A New Jersey fight over new electric generating capacity raised a wide range of fundamental power market issues as it intensified late last week.
New Jersey’s top utilities regulator clashed with the head of the grid manager PJM on Friday over plans to build three new gas-fired power stations in a bid to bring down high retail electricity costs.
Lee Solomon, President of the New Jersey Board of Public Utilities (BPU), rejected criticism from Glen Thomas, President of PJM Power Providers Group, that the proposed generators are unnecessary and would require taxpayer subsidy to build and operate.
“The notion that there’s a government subsidy … that’s completely false and wrong,” Solomon told a roundtable on building new power plants in a deregulated market.
Thomas accused the BPU of backing a plan that would be blocked by the Federal Energy Regulatory Commission if it found that market prices were being manipulated.

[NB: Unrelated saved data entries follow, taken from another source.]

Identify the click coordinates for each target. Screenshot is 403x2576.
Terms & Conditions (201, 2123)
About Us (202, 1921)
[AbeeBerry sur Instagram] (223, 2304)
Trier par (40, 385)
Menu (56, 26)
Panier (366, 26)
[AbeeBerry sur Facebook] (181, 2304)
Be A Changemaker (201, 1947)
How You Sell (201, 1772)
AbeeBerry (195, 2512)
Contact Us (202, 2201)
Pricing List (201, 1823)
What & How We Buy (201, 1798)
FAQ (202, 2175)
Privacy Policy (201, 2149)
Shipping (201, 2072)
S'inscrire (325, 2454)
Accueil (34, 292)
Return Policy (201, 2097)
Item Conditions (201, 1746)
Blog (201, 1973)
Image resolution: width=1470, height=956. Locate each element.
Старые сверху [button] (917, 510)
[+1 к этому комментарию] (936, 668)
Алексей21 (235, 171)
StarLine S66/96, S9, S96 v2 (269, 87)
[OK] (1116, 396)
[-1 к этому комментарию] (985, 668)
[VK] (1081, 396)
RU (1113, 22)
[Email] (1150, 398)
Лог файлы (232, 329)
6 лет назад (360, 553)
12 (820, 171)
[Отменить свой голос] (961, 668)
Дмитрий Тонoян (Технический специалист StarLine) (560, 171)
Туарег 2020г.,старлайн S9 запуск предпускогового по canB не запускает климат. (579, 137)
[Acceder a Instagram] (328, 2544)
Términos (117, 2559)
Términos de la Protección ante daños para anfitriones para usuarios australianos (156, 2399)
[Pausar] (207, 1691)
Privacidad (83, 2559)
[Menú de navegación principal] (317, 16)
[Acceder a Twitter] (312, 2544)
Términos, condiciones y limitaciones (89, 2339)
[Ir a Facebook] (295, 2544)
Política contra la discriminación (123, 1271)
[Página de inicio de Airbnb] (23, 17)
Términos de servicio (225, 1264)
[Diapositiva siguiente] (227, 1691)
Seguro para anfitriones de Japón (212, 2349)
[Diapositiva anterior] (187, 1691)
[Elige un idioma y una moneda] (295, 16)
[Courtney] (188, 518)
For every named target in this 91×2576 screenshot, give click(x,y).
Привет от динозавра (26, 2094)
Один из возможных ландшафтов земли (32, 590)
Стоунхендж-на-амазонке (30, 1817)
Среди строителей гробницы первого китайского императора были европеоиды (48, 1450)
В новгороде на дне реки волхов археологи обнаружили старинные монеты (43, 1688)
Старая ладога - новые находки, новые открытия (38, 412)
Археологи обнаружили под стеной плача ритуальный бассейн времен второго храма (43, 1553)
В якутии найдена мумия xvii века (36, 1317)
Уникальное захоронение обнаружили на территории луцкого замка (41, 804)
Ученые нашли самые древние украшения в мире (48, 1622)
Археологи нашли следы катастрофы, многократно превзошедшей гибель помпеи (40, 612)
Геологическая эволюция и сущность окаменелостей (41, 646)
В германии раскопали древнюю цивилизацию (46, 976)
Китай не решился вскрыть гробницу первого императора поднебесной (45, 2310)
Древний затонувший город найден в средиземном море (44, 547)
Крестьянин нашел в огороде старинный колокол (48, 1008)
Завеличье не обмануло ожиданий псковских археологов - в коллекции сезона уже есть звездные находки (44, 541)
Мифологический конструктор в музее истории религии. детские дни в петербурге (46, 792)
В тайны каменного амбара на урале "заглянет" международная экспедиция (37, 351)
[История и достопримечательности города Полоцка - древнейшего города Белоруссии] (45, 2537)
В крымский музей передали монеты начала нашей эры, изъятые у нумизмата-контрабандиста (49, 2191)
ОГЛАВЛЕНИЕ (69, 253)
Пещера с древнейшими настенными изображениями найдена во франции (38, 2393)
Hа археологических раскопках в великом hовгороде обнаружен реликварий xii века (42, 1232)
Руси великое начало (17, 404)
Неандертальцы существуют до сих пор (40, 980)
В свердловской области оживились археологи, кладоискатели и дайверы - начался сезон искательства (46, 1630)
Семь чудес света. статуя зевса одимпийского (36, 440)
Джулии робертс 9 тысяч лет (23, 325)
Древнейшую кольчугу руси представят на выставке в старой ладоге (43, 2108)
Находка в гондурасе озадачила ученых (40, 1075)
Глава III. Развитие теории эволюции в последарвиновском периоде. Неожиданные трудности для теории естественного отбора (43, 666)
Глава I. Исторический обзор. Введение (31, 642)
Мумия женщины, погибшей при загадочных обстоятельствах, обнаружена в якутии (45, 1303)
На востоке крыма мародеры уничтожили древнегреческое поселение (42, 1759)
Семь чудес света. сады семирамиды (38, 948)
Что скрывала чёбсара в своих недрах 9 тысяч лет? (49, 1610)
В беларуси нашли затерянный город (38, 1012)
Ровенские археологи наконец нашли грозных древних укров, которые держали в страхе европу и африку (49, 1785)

“The challenge before the BPU is (to find) new generation that’s consistent with federal government rules that don’t stick consumers with a bill,” Thomas said.
The Three New Plants
The three plants, with a capacity totaling almost 2,000 MW, were authorized in a law signed by Governor Chris Christie in January, with the aim of bringing down the state’s electricity prices that are among the highest in the US.
The plants would be a 660 MW facility at Old Bridge to be built by NRG’s New Jersey Power Development LLC; a 663 MW plant near Woodbridge to be built by CPV Shore LLC, and 625 MW plant near Newark to be built by Hess Newark LLC. The facilities would become operational between 2015 and 2017.
An agent’s report on the Long-term Capacity Pilot Program, prepared for the BPU, concluded it would have substantial economic benefits by bringing down wholesale electricity prices; environmental benefits by burning natural gas which emits less SO2 and NOx, and community benefits by providing local jobs during the facilities’ 15-year contracts.
It estimated that the new plants would create 2,400 construction jobs over three years, and about 80 full-time equivalent jobs when they become operational.
But the program has been challenged in federal court and at FERC by opponents including PJM, Exelon, and the local utility PSEG, who say that the law could cost taxpayers some $1 billion a year.
Too Much Or Too Little?
At the event organized by the New Jersey news website NJ Spotlight, Solomon suggested that PJM and some utilities oppose the new law because it fears competition from new generators.
“The PJM board is dominated by incumbent generators and transmission companies,” Solomon said.
He argued that the BPU had been trying to craft incentives for the construction of new generating capacity to improve reliability but had been “stymied” by FERC.
Paul Fremont, managing director of equity research at Jefferies & Company, said no new power plants have been built because there is “massive oversupply” of power in the New Jersey market.
“Why would any normal businessman choose to build in an environment of over-supply?” he asked.
But Stefanie Brand, director of the New Jersey Division of Rate Counsel, said there is in fact a shortage of capacity which is threatening the reliability of supply.
“If we are in an oversupply situation, why are we told we face rolling blackouts?” she asked.